Ayumi desceu assobiando, carregando com ela uma toalha que pendurou no suporte da porta logo quando entrou no banheiro. Sentiu frio depois de se ver sozinha naquele mar de branco. Mas não importava, tomaria um banho quente para afastar isso.

Depois de a banheira estar cheia e com espuma, ela se despiu e entrou na água, encostou em uma das bordas e fechou os olhos. Sentia o calor e a maciez da água enquanto a temperatura estava quente e com espuma. Ayumi não teve tempo de completar seu banho.

Ainda de olhos fechados ela sentiu a aproximação de alguém. Abriu os olhos, mas não viu nada.

— Estranho… – Deu de ombros e voltou a fechar os olhos. Foi quando sentiu uma mão, que a forçava para o fundo da banheira. Novamente abriu os olhos, mas novamente nada viu. Lutou contra aquela força até não aguentar mais, até as forças se esvairem. Por fim, apenas se debateu e me viu chegar depois de ter morrido afogada em sua própria casa.

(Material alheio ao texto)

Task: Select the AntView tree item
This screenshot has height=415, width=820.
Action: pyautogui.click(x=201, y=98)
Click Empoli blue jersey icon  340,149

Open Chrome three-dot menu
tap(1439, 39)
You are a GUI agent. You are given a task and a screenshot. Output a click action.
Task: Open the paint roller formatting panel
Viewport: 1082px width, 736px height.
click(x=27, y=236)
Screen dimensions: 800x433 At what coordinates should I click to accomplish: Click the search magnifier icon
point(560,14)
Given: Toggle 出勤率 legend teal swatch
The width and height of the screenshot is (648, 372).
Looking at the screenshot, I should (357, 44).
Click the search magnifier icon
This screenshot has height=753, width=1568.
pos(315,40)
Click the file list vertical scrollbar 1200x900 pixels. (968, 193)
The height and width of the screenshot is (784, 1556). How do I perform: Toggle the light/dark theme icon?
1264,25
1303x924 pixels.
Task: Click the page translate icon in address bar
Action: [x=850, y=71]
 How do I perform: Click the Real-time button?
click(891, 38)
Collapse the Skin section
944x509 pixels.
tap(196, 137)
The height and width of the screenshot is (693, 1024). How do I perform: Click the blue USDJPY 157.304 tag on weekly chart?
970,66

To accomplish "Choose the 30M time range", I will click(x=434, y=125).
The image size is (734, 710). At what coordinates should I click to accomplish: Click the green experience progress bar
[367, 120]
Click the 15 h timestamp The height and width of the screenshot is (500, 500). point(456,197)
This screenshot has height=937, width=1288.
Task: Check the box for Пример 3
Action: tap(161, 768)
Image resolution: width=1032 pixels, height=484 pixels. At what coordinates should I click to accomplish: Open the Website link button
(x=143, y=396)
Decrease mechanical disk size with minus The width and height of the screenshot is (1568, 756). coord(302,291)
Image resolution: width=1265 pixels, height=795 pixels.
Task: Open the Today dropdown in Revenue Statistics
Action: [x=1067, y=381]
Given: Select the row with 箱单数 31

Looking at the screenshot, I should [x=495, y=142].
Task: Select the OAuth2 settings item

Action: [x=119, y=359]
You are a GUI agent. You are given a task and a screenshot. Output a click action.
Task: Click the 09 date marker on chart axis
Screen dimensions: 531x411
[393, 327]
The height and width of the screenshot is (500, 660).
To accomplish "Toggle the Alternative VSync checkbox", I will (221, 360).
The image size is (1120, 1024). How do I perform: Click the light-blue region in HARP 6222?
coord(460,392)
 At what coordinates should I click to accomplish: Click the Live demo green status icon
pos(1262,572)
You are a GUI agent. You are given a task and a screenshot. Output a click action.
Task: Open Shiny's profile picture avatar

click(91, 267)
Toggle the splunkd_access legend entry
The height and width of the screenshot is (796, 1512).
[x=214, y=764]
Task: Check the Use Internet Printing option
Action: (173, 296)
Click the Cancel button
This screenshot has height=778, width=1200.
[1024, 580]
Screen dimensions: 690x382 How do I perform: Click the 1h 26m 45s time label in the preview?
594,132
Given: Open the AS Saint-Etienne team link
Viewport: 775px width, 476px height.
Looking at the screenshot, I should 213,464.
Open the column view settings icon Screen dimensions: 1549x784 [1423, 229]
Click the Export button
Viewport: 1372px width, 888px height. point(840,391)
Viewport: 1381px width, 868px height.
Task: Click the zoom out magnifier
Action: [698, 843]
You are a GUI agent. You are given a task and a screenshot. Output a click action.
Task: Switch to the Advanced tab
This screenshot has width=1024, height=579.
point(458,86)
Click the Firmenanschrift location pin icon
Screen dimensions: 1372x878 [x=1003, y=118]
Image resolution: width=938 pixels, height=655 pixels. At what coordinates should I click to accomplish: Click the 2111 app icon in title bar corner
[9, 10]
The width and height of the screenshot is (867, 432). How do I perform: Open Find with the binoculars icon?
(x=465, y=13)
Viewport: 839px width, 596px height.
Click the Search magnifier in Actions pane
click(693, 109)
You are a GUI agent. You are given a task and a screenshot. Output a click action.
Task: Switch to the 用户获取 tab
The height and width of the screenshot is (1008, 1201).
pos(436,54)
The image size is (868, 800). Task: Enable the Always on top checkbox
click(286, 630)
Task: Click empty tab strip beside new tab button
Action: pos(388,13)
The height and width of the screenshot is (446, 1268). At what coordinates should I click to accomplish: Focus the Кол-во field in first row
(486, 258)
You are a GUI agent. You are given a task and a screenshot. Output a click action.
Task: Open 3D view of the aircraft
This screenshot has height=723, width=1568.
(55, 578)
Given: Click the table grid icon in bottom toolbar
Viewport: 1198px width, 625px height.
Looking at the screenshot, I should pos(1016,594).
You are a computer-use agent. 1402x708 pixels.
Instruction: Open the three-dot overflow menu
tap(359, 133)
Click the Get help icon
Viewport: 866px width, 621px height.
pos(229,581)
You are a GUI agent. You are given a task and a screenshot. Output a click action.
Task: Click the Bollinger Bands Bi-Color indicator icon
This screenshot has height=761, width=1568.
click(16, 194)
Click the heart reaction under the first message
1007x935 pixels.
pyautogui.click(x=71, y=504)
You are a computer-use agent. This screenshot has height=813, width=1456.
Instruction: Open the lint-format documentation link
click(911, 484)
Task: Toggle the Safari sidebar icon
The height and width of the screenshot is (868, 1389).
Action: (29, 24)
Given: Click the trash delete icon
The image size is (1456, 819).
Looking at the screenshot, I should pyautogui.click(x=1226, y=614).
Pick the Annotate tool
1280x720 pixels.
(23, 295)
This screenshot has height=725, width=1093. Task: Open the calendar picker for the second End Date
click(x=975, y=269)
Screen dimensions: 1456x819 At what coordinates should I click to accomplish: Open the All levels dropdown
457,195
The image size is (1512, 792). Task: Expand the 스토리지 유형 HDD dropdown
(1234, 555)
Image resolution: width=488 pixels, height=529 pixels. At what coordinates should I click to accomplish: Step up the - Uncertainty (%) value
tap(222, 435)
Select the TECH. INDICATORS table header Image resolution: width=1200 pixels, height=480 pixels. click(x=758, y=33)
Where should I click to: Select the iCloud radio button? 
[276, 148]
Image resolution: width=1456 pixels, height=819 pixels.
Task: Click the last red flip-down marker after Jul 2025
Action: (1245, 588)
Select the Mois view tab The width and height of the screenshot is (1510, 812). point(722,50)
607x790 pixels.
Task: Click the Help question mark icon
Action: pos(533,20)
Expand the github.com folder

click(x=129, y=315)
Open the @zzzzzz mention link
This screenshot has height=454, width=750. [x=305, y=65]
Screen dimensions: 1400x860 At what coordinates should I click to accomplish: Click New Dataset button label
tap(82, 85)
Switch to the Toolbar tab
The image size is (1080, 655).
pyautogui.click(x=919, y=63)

Trinta minutos depois, Aline deu falta da amiga. Cutucou Carla, mas a garota nem sequer esboçou qualquer sinal de que responderia.

— Ayumi? – Chamou colocando a cabeça para fora do quarto. Não obteve resposta. Andou devagar sentindo o piso ranger abaixo de seu pé. – Ayumi?

Aline parou no topo da escada e chamou mais uma vez, não teve tempo para chamar mais ninguém. Sentiu um empurrão violento e rolou a escada da casa. O pescoço quebrou produzindo um estalo assustador.

Carla não sofreu tanto quanto as amigas, com ela foi mais rápido do que com as outras, teve um único ataque cardíaco, rápido e fatal. Aline ao seu lado nem sequer havia notado.

A polícia chegou duas semanas depois, atendendo ao chamado de vizinhos que já se incomodavam com o cheiro dos corpos em decomposição. A versão oficial dos ocorridos continha a descrição de dois suicídios e um ataque fulminante antes das autoridades chegarem.

Os pais de Aline e Carla já espalhavam cartazes de procura em cada poste do bairro. Souberam junto com a polícia catorze dias depois. Os pais de Ayumi souberam do acontecimento somente um mês após. Eles não puderam se despedir.